Slow performance for many operations on the gcc code import branches

Bug #593560 reported by Loïc Minier
10
This bug affects 2 people
Affects Status Importance Assigned to Milestone
Bazaar
Confirmed
High
Unassigned
Breezy
Triaged
Medium
Unassigned

Bug Description

Hi there

For Linaro, we'd like to do our developments on top of the FSF gcc SVN imports (lp:gcc/4.4 and lp:gcc/4.5 branches), which are recent imports using format 2a. While grabbing these and pushing them to lp:gcc-linaro/4.4 and lp:gcc-linaro/4.5, performance was quite bad, with very slow local branching, or even "bzr status".

Would you help us setup bzr for better performance, or look into the issues slowing it down?

If you think our history / tree sizes are so big that performance wont be stellar before a while, what options do we have? Could we work from partial history from e.g. the last year only, or from tarball imports?
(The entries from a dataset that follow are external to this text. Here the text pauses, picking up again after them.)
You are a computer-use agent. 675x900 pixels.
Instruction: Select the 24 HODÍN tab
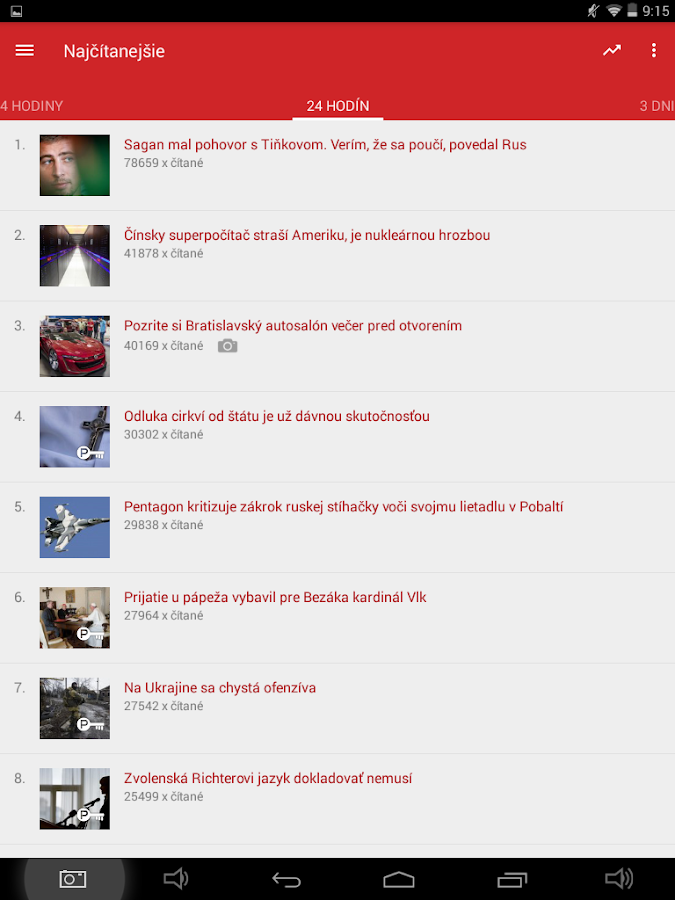tap(338, 106)
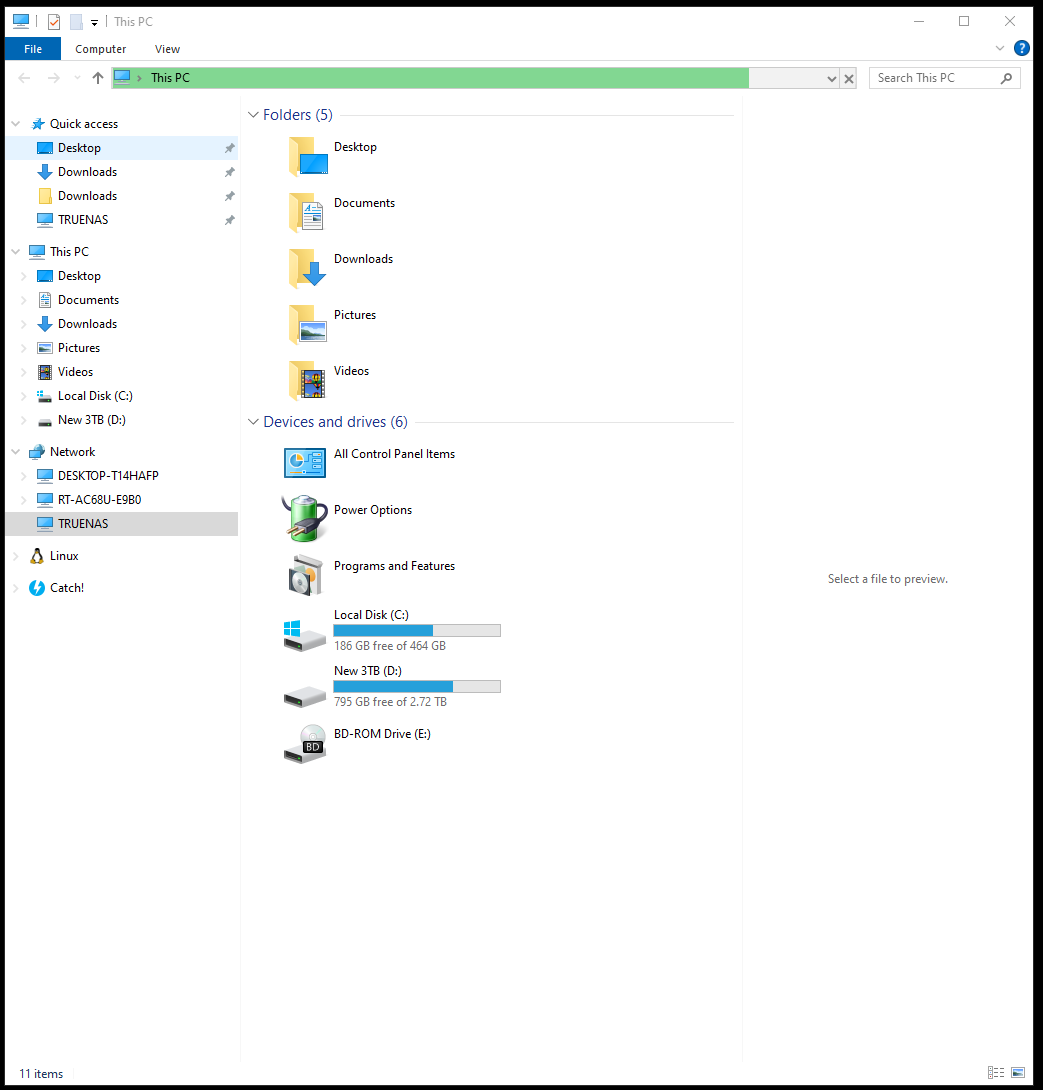
Task: Open the Power Options icon
Action: tap(305, 518)
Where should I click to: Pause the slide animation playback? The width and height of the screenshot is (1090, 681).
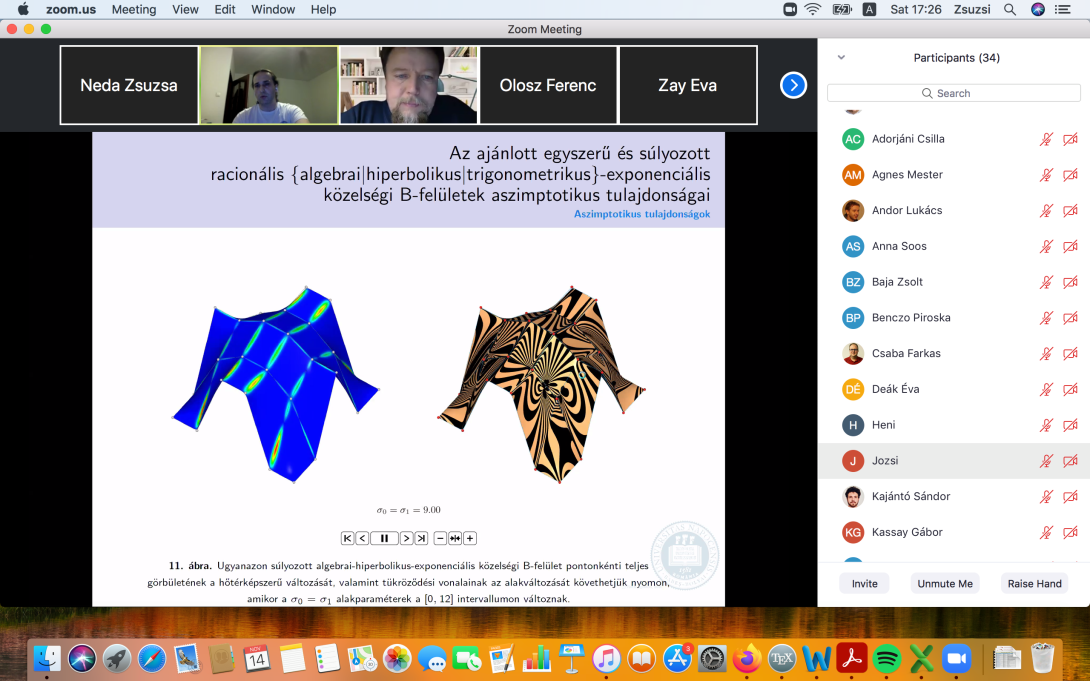(x=385, y=538)

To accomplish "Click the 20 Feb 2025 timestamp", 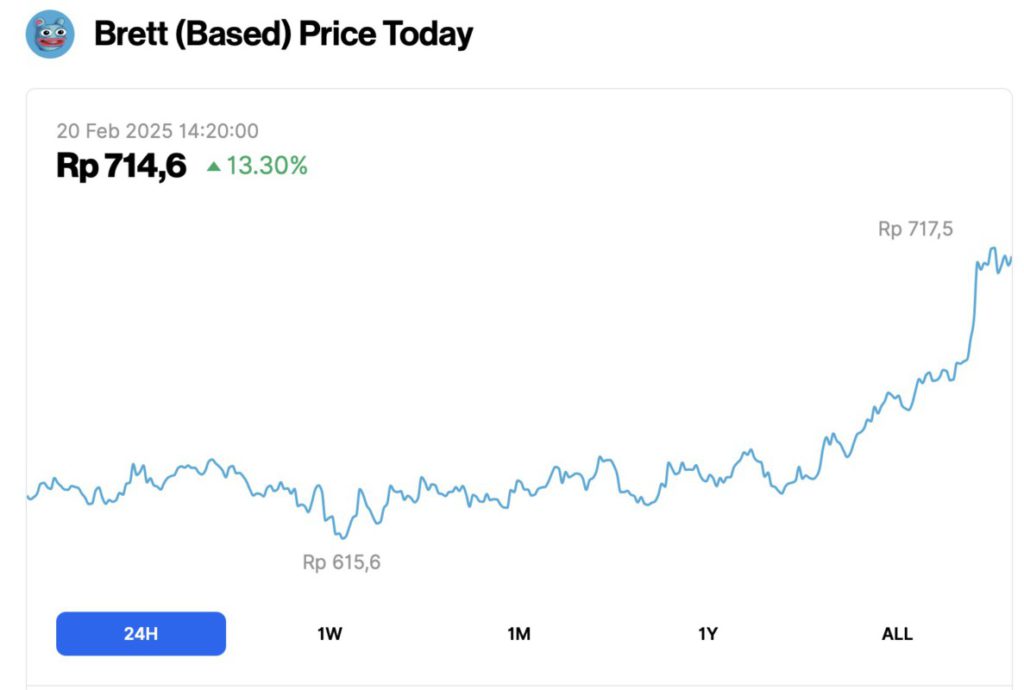I will pyautogui.click(x=158, y=131).
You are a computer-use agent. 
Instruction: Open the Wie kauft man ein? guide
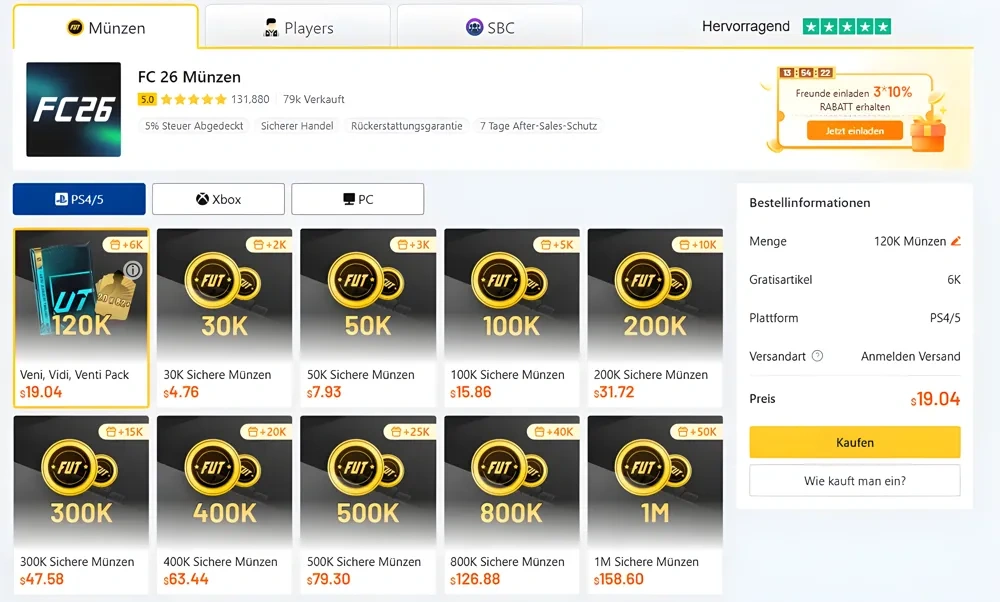[854, 481]
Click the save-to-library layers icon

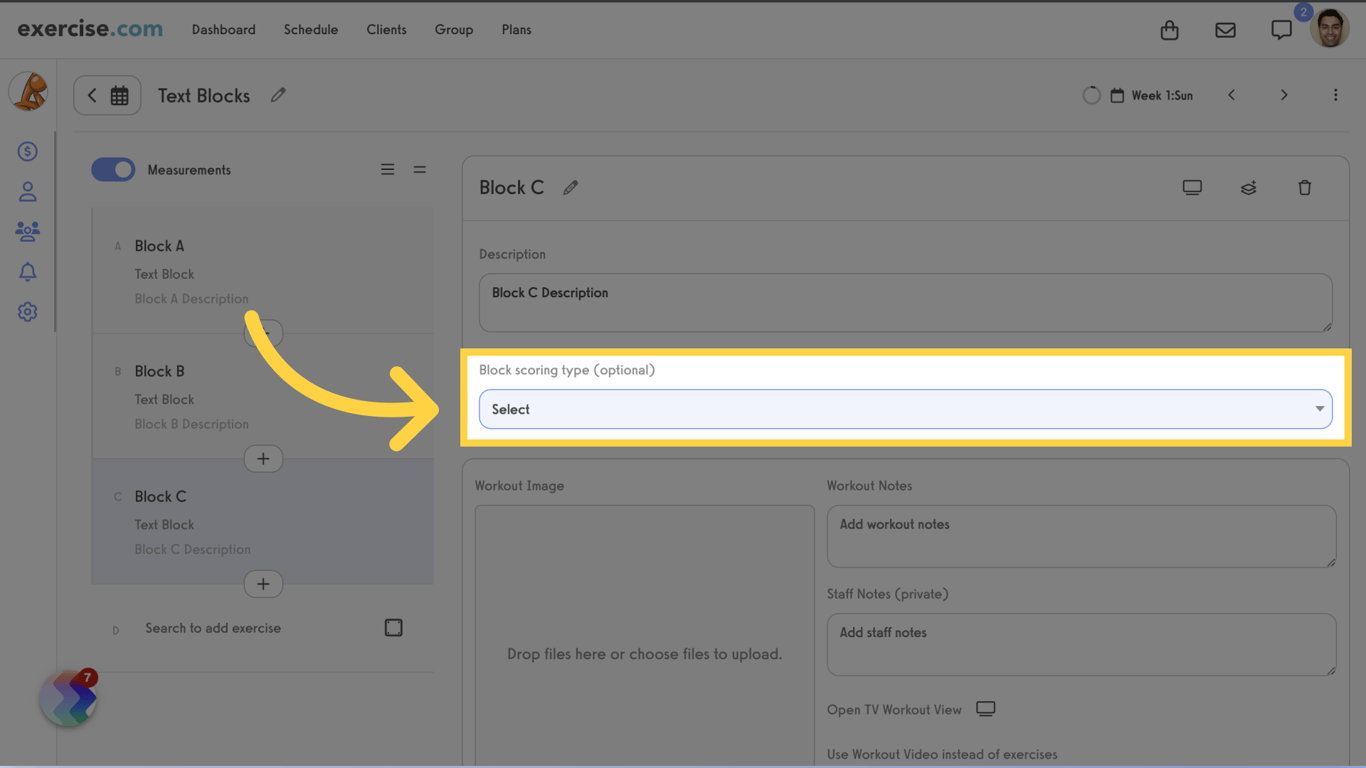pos(1248,187)
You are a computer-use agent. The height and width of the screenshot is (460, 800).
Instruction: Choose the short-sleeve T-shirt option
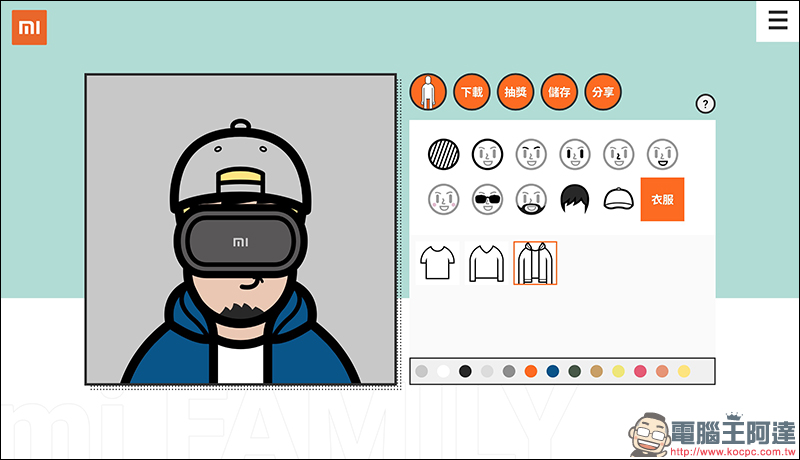[437, 263]
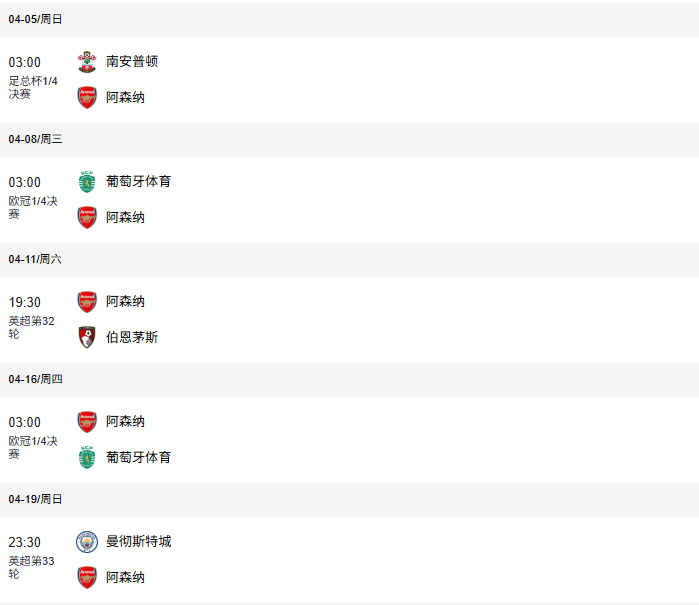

These are my notes on performance (some are network bound):
bzr branch lp:~vila/gcc/4.4
11mn58s

bzr checkout 4.4 co
3mn17s

bzr checkout --lightweight 4.4 colw
3mn24s

bzr revert -r tag:gcc_4_4_4_release
7mn55s

bzr status
25s

bzr branch -r tag:gcc_4_4_4_release 4.4 4.4.4
9mn47s

# (network)
bzr branch -r tag:gcc_4_4_4_release lp:~vila/gcc/4.4 lp:~gcc-linaro-dev/gcc-linaro/4.4
3h21mn37s

# from a bzr init-repo with the 4.4 revs
bzr branch lp:~vila/gcc/4.5
10mn45s

bzr revert -r tag:gcc_4_5_0_release
7mn44s

# (network)
bzr push -r tag:gcc_4_5_0_release lp:~gcc-linaro-dev/gcc-linaro/4.5
2h28mn41s

Thanks!

PS: adding "udd" tag as vila suggested

Related branches

Revision history for this message
Vincent Ladeuil (vila) wrote :

Quick comments:
- using different projects for gcc-linaro and gcc means pushing will push the entire history without
  taking advantage of the gcc stacked-on branch (presumably lp:gcc)
- on my machine, checkout times are worse with SSD than regular HDs, the massive IO
  and an old SSD being the main reasons
- branch and checkout have a '--hardlink' parameter which helps

Changed in bzr:
status: New → Confirmed
importance: Undecided → High
Revision history for this message
Robert Collins (lifeless) wrote : Re: [Bug 593560] Re: Slow performance for many operations on the gcc code import branches

the hardlink parameter shouldn't change anything, and in my tests is
slower than extracting content from a repo.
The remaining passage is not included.